In response to this conflicting and overwhelming shift in pressures
placed upon the banking industry, the following recommendations are offered. They are
intended as a new vision for the composition, structure and activities of bank boards.
These recommendations present a synthesis of the recent non-bank corporate governance
changes and suggestions previously described as well as both the bank and non-bank board
experiences of this writer.
I. Board Composition
1. Bank boards should be composed of no more than nine members of which
at least eight are outside independent directors. Any greater number would prevent full
airing of strong opinions thus impeding the accomplishment of board goals within
appropriate time frames. An even mix among the following categories of directors is
suggested:
A. Banking Professionals: Professional
bankers, from both the local area and other parts of the country, who have recently left
banking, are involved in Bank consulting or non-bank companies, and have recently been
involved in various highly complex bank and non-bank issues. These individuals may provide
ideas from other banks, and other parts of the country, where similar problems had been
encountered or new opportunities had been developed. They may, in hindsight, be more
capable of identifying danger signs or trends in this bank's local area.
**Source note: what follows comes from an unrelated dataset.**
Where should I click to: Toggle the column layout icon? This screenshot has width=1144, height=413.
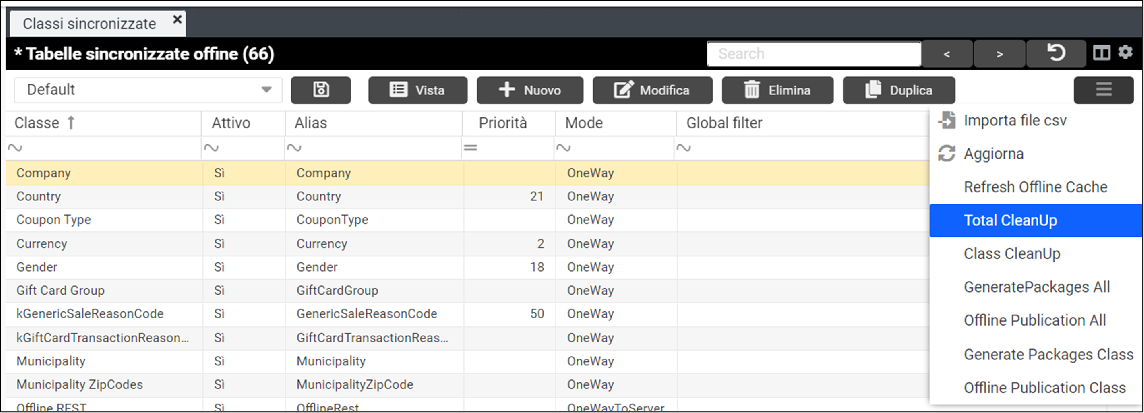[1102, 53]
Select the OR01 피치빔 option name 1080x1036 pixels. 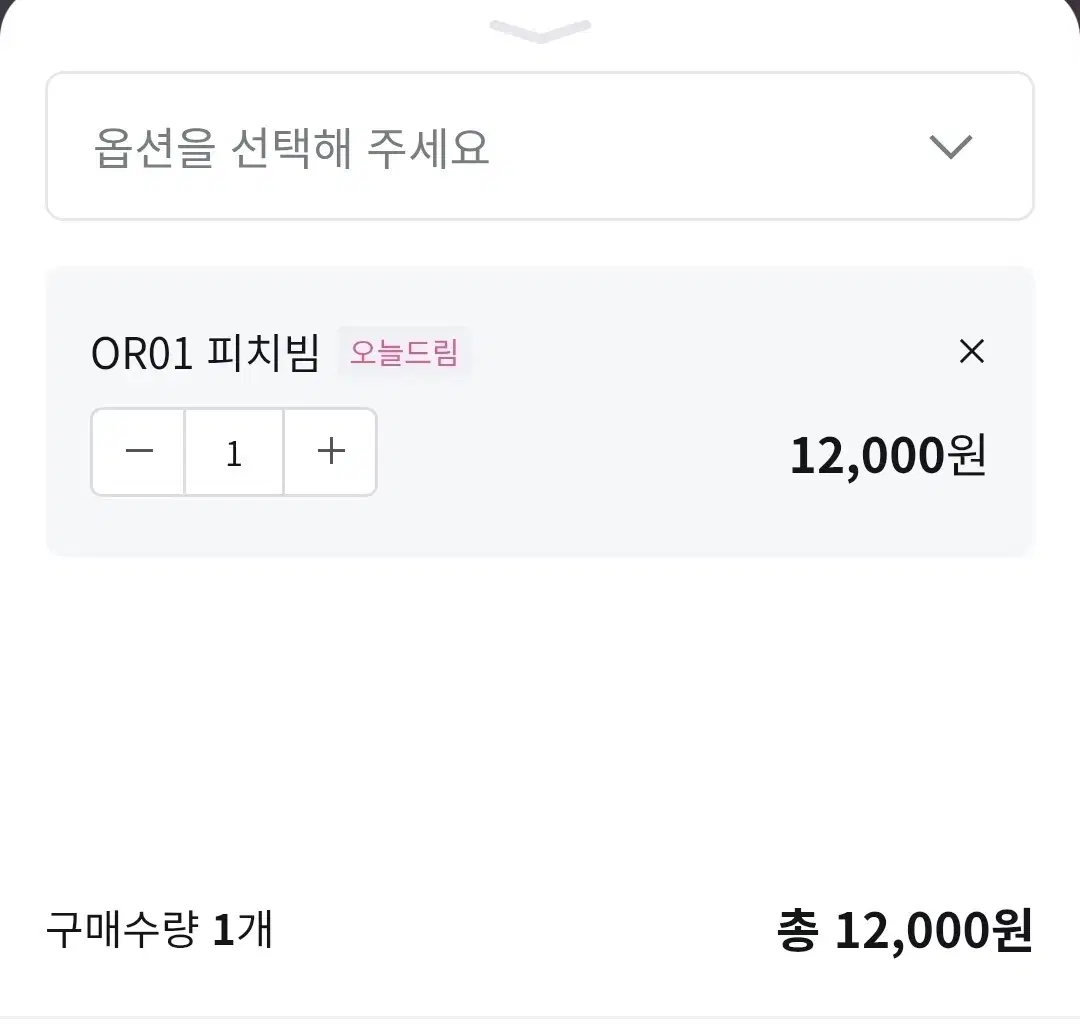205,353

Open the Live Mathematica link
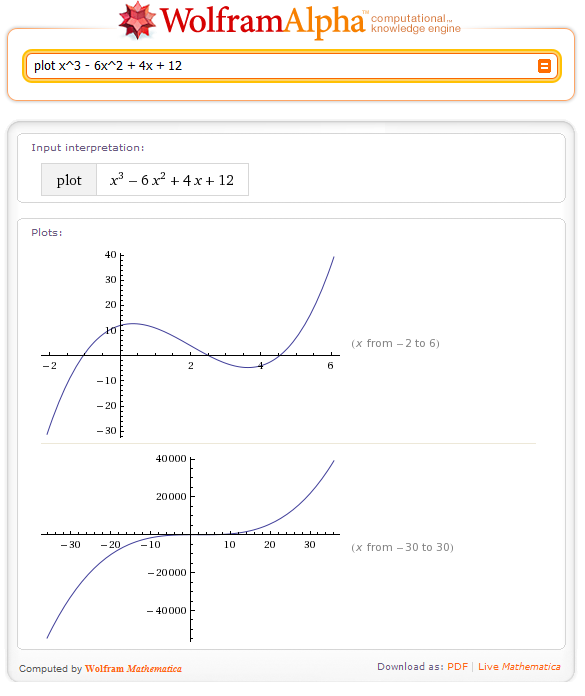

B. Entrepreneurs: Assertive businesspersons
divided into those who have local experience and knowledge of the market and those that
operate nationally. Particularly desirable are business-persons who have reorganized real
estate and/or manufacturing, service, and sales entities in coordination with
institutional lenders. They are accustomed to questioning an unsuccessful status quo and
can contribute to the board's understanding both loan adjustment and lending activities.
C. Financial Advisors: Financial persons who
have the ability to command capital on a local and national scale. They can provide new
ideas for products, services and structuring that will make the bank more attractive to
investors needed for the growth of the bank or to make it more desirable to potential
merger candidates.
D. Professionals: An attorney and an
accountant familiar with bank regulations, legislation, regulatory relations and audit.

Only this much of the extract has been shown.